We define two configs needed for our experiments: (i) model config for model defaults (ii) user/experiment config. Model config provides the defaults for model’s hyperparameters and experiment config defines and overrides the defaults needed for our particular experiment. You can check out the configs with detailed comments in the colab notebook or here and here. Note that to use the fasttext processor we created, we update the text processor of the Hateful Memes Dataset’s config in our experiment config. You can read more about the MMF’s configuration system here.

Step 4 — Training the model

Now we are ready to train our model with the experiment config we created in Step 3.

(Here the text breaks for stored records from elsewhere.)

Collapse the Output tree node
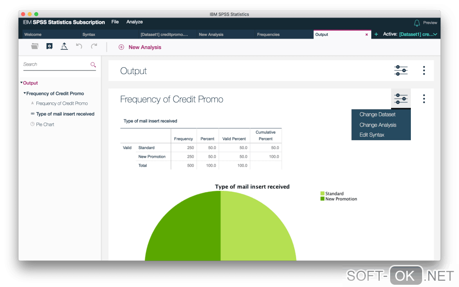Screen dimensions: 459x287 21,83
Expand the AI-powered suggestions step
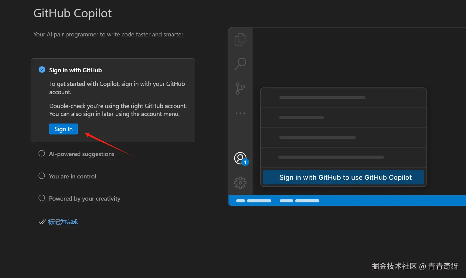Image resolution: width=466 pixels, height=278 pixels. pos(82,154)
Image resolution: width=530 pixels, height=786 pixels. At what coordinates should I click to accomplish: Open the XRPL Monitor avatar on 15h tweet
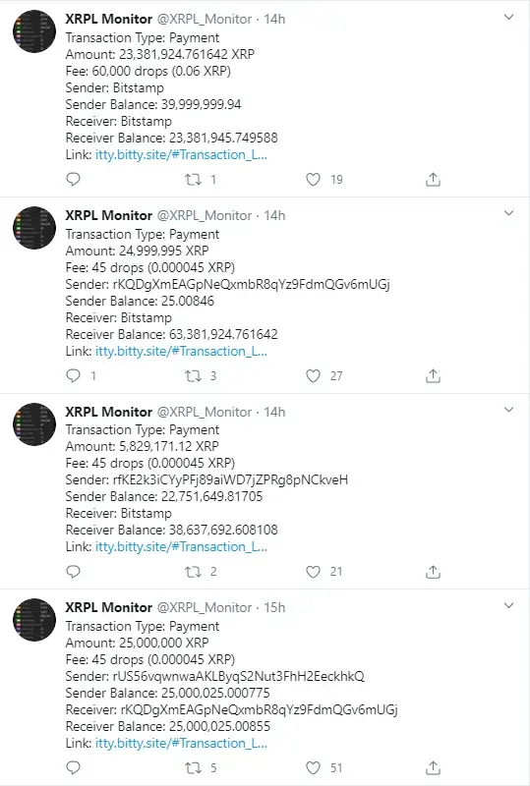[x=34, y=620]
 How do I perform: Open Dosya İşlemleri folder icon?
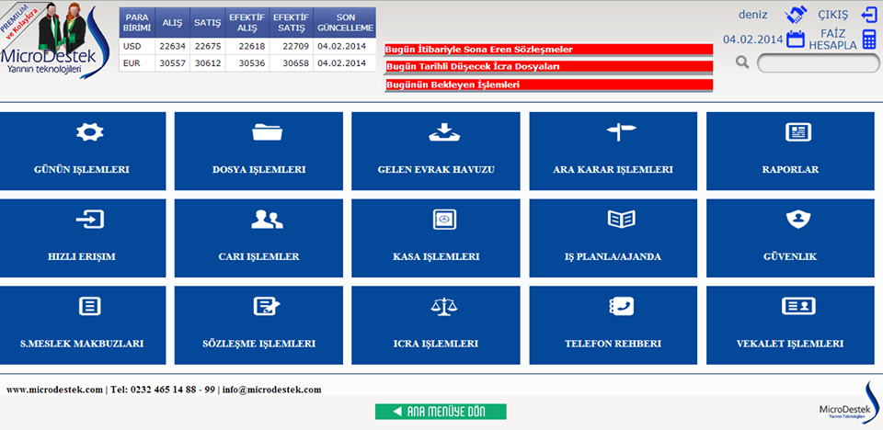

mmf_run config="configs/experiments/defaults.yaml" \model=concat_vl \dataset=hateful_memes \training.num_workers=0

Step 5 — Submitting your model’s prediction to DrivenData

mmf_predict config="configs/experiments/defaults.yaml" \model=concat_vl \dataset=hateful_memes \training.run_type=test \checkpoint.resume=True \checkpoint.resume_best=True \training.num_workers=0

This command will generate a csv file which you can submit to DrivenData, as we saw earlier in Part 1. checkpoint.resume specifies that we want to resume from our already trained model and checkpoint.resume_best specifies that we want the best model among the trained ones.

Multimodal Challenges on MMF

MMF comes with starter code, baseline models and detailed tutorials for various challenges in multimodal vision and language space. Some of these challenges are :

  1. Hateful Memes [blog] [link]
  2. TextVQA [link]
  3. VQA [link]
  4. TextCaps [link]

At Facebook AI, we will continuously improve and expand on the multimodal capabilities available through MMF, and we welcome contributions from the community as well to build this resource. We hope MMF will be the framework of choice and be a catalyst for research in this area by providing a powerful, versatile platform for multimodal research.

Check out our source code here and documentation here.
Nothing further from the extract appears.